Prometheus Revisited: Stealing the Fire Without Getting Caught

Torch

Everyone is familiar with the Ancient Grecian legend concerning Prometheus’s storming of Olympus in order to bring the gift of fire down from the Heavens. But the story is by no means endemic to the mythological world of the Ancient Greeks. Parallel stories can be found on every corner of the globe. The Zulu Shaman, Credo Mutwa relates an almost identical story in his book, Song of the Stars, in which a trickster hero ascends to the heavens to get fire to warm the people, following a global cold spell in which the sun could no longer be seen as a consequence of a row with his wife, The Earth.

While this particularly variation of the story may be attributable to an historical period in which we were starved of sunlight following a massive ancient cataclysm between the earth and Venus, as posited by Immanuel Velikovsky – the traditional explanation that ethnologists and anthropologists attribute to it as an explanatory story regarding the invention of fire is absurd, and insulting to its deeper symbolic meaning.

Task prompt> Write out everything in the Prometheus passage from "While this particularly" down to "deeper symbolic meaning.", word for word.

Dataset content>
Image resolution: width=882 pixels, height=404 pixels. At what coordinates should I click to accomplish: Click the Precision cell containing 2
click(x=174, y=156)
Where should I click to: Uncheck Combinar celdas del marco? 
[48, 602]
...
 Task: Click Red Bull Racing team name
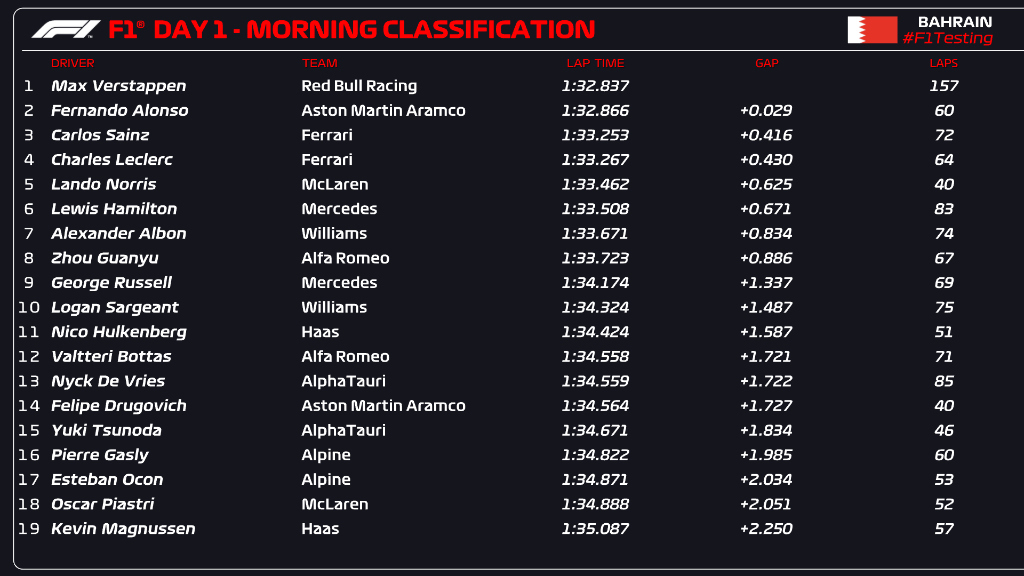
==
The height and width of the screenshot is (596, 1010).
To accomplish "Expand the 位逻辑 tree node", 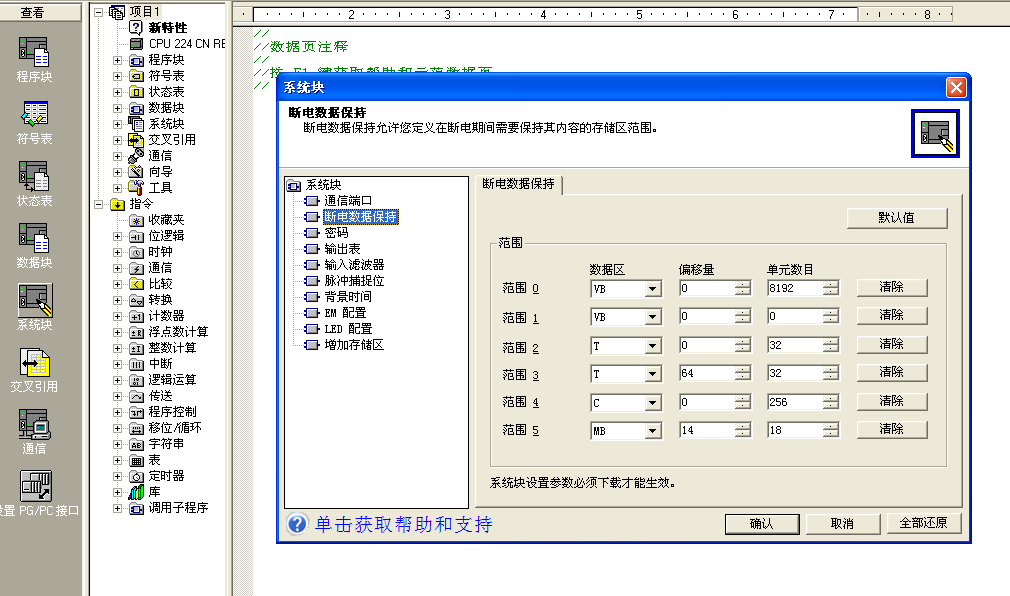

Task result>
While this particularly variation of the story may be attributable to an historical period in which we were starved of sunlight following a massive ancient cataclysm between the earth and Venus, as posited by Immanuel Velikovsky – the traditional explanation that ethnologists and anthropologists attribute to it as an explanatory story regarding the invention of fire is absurd, and insulting to its deeper symbolic meaning.